Poster Boy, which won the 2004 Grand Jury Award for outstanding screenwriting at L.A. Outfest, is about Henry Kray, who is thrust into the spotlight as a poster boy in his father's campaign for re-election.
With a handful of bit parts to his name, Matt Newton, who portrays Poster Boy's main character, Henry Kray, is better than most of today's young Hollywood actors. His turn as a closeted homosexual yearning for anonymity while engaging in promiscuity and all while playing good son for his ultra-conservative Republican Senator of a father is both realistic and touching. Newton captures the struggles of his character in both expression and words, delivering one of the two scene-stealing roles in this film. The other role belongs to Newton's on-screen mother, played by film veteran Karen Allen. Her turn as the Senator's bitter, alcohol swilling, chain-smoking wife could have easily been overlooked, but Allen manages to bring both tenderness and strength to the part, and seems even to evolve into an independent woman with a second chance at life in the span of the film.
The cast is rounded out by Michael Lerner as Senator Kray; Jack Noseworthy as political activist Anthony; Valerie Geffner as HIV-inflicted Izzie; Ian Reed Kesler as Skip; and Austin Lysy as Parker.
Although I did not go to film school, I've watched enough movies to know that something was terribly wrong with the camera used in several scenes in this film, which was presented in widescreen format.
In almost every interior scene where more than one actor was involved, there were so many different camera angles used that the picture seemed choppy and jumpy. Either that, or the camera was so close up that while someone was speaking, I could only distinguish an actor's cheek or part of their mouth, which I found very distracting.
I would have enjoyed the film more had the camera panned out a bit to include whole bodies, or better yet, more than one person at a time, so the camera didn't have to keep jumping back and forth from actor to actor.
There was at least one really choppy edit at the end of the movie, and there were also some blurry scenes, which I'm not sure were creative choices or errors in camera work. On the flip side, the exterior scenes, particularly of New York streets, were quite beautiful and creatively shot. Unfortunately, there were only a few of those scenes.

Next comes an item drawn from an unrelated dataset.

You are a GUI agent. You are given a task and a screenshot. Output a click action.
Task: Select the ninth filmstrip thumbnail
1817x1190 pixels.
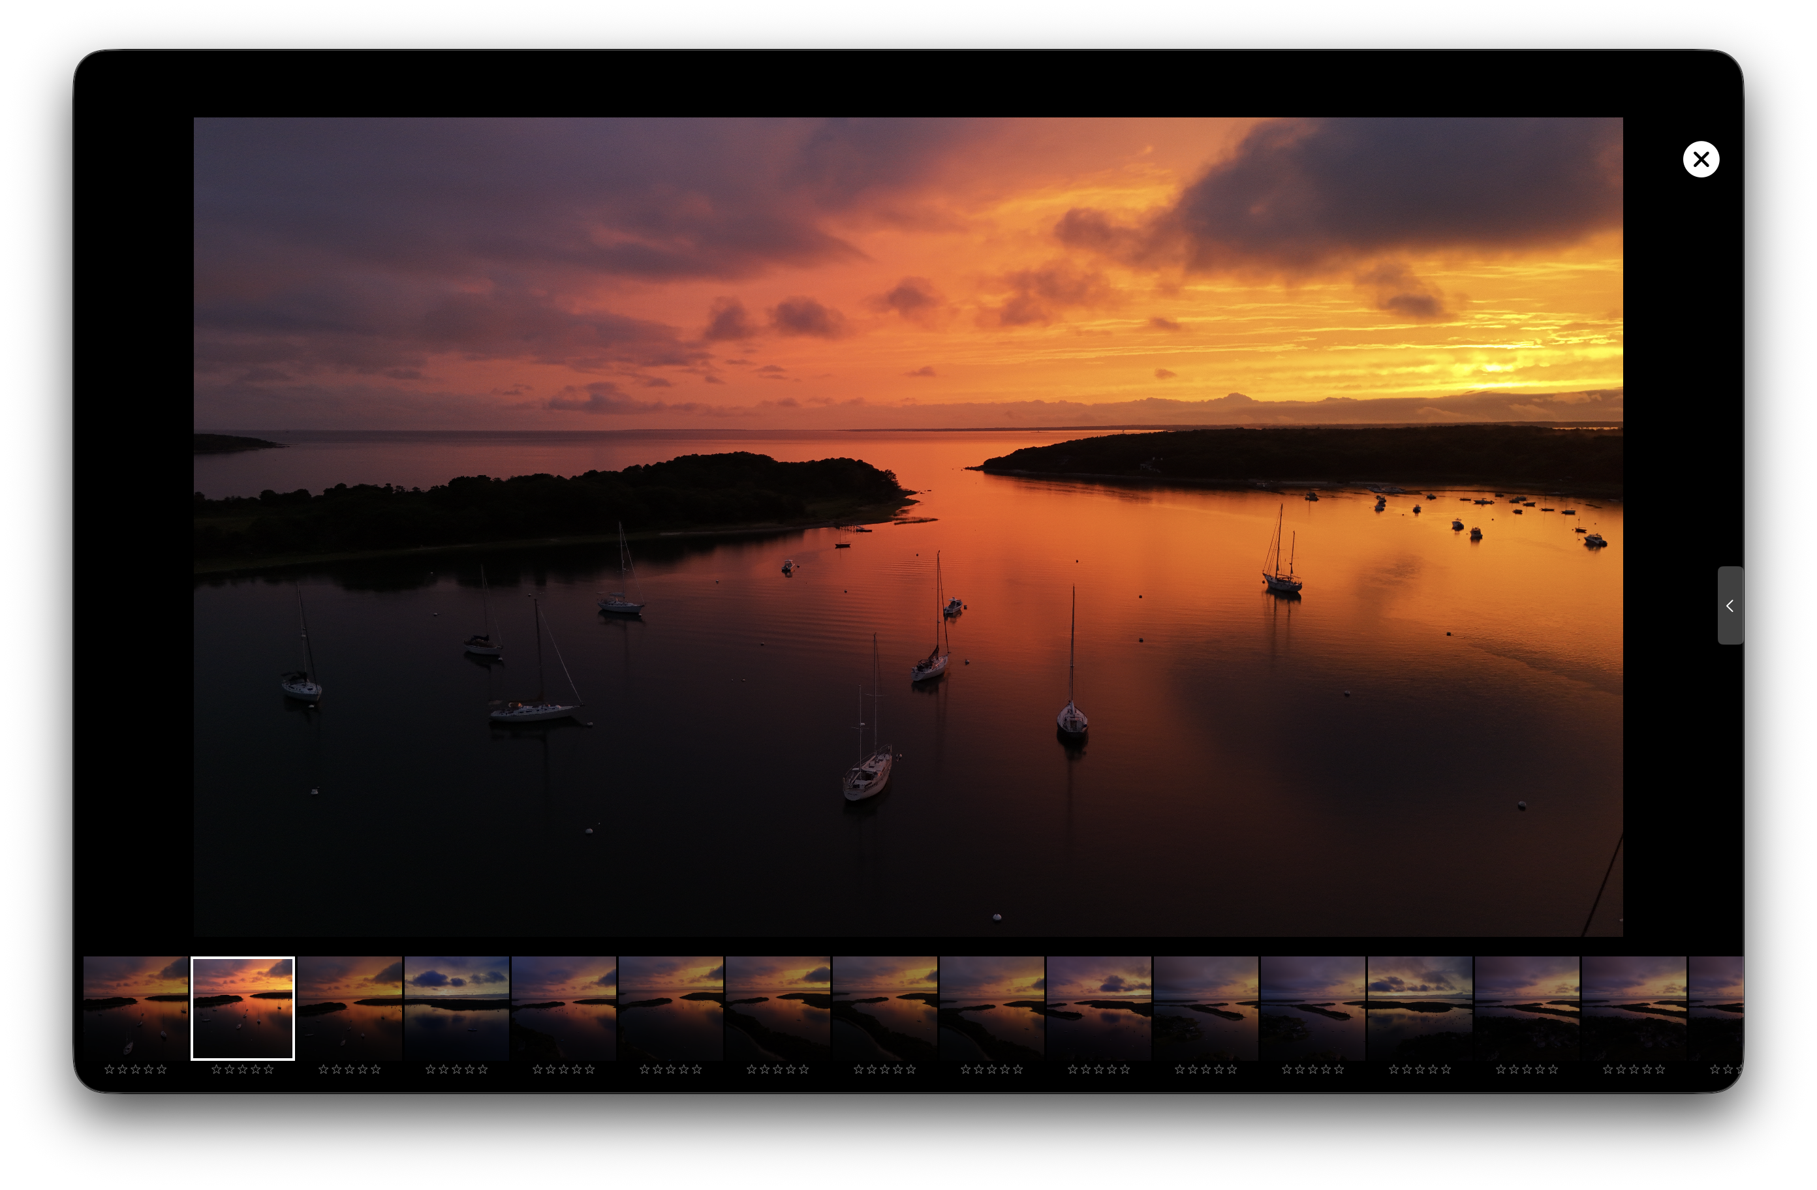[x=992, y=1008]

Poster Boy incorporates pleasant background music that helps propel the storyline without distracting from the dialogue. The sound quality was spotty at times, as if the actor's mics were hidden under clothing, but in all, I didn't miss any lines.
No extras, unfortunately, as I would have liked to hear from the actors, writers and director.
Poster Boy makes a lot of political statements, but in the end, those messages are overshadowed by shoddy editing and camera work.